Scoring Logic + Thresholds
Matching first and last names alone will not flag duplicates. An additional field is required for a score to be generated. At least one of these fields must match: email, phone, address, date of birth, or social security number.
Each field contributes differently to the score—some fields carry more weight than others.
A minimum score of 70% is required to flag a duplicate. The more valuable fields that match, the higher the duplicate score. For a list of common matching field combinations and the calculated score, see the Matching Field Combinations and Their Scores section below.
Special Cases + Considerations
Person Name
All names are made lowercase.
Leading and trailing spaces are removed.
Hyphenated and space-separated names (like “Mary-Jane” or “Mary Jane”) are split into parts and compared individually.
First and last names are compared separately. If any of the first name parts from one record exist in the other record's first name parts, it is a match. If both conditions are positive, the name is considered a match.
Element451 uses a comprehensive nickname database with over 1,300 variations to catch common name substitutions (e.g., "Bill" for "William").
Email
Emails from both records are stripped, so just the prefix before “@” is compared. Since these records have already passed the initial search, we are just searching for an exact match in this round.
When a record only includes name and email, the email must be an exact match. This prevents false positives when limited data is available.
Identity
If either record has an “EMAIL” identity, Element compares it against the other record's primary email address.
Date of Birth
The day, month, and year of the records' dates of birth are compared for an exact match.
Addresses
Element uses a third-party API to normalize each address's “Street 1” field.
If there are multiple addresses, Element checks if any of the first record's normalized addresses match any of the second record's normalized addresses exactly.
Phone
Using the clean 7-digit number only, if any of the first record's phone numbers match any of the second record's phone numbers exactly, it is a positive match.
Relationships
If two records are connected in Element451 (e.g., siblings or parents), they will not be flagged as duplicates, even if other fields match.
Social Security Numbers
SSNs are considered highly reliable. If included in either record, a matching SSN significantly boosts the duplicate score.
SSNs must contain exactly 9 digits to be used in duplicate detection.
When comparing records, Element451 automatically ignores any dashes, spaces, or formatting characters, so 123-45-6789, 123 45 6789, and 123456789 are all treated as the same SSN.
Important: If two records have the same SSN with different formatting, you'll need to decide which format to keep when merging, based on your data preferences.
Matching Field Combinations and Their Scores
The table below shows how different combinations of matching fields contribute to the duplicate probability score.

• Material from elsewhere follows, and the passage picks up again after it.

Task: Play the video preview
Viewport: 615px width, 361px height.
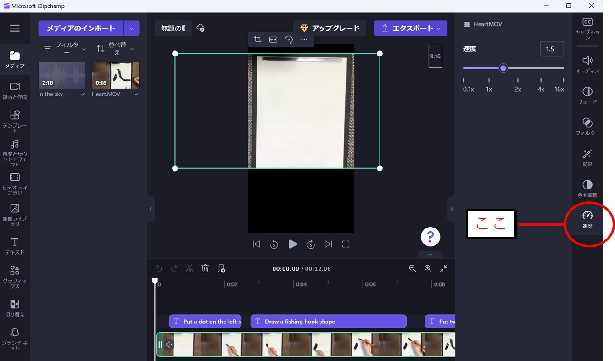Action: [292, 244]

A score of 70% or higher is required for records to be flagged as potential duplicates.
Matching Fields | Score |
Name + Email | 70% |
Name + DOB | 75% |
Name + Address | 75% |
Name + Phone | 75% |
Name + Email + DOB | 85% |
Name + Email + Address | 85% |
Name + Email + Phone | 85% |
Name + SSN | 95% |
Name + Email + SSN | 95% |
Name + Phone + SSN | 95% |
Name + Address + SSN | 95% |
Name + DOB + SSN | 100% |
Name + Email + DOB + SSN | 100% |
Name + DOB + Address + SSN | 100% |
Name + Address + Phone + SSN | 100% |
Name + DOB + Address | 100% |
Name + DOB + Phone | 100% |
Name + Address + Phone | 100% |
All fields except SSN | 100% |
All fields including SSN | 100% |
Note: These combinations reflect how the deduplication algorithm scores matches behind the scenes. Element451 does not require every field to be present, only enough matching data to reach the 70% threshold.
Selection of a Master Record
When Element451 finds a possible duplicate, it performs a "smart" selection to determine which record should be a new "master" record. First, Element looks for a recent activity such as:
Logging in
Opening an email
Filling out a form
Registered for an event
Then, Element will prioritize the record without hard email bounces or unsubscribe milestones.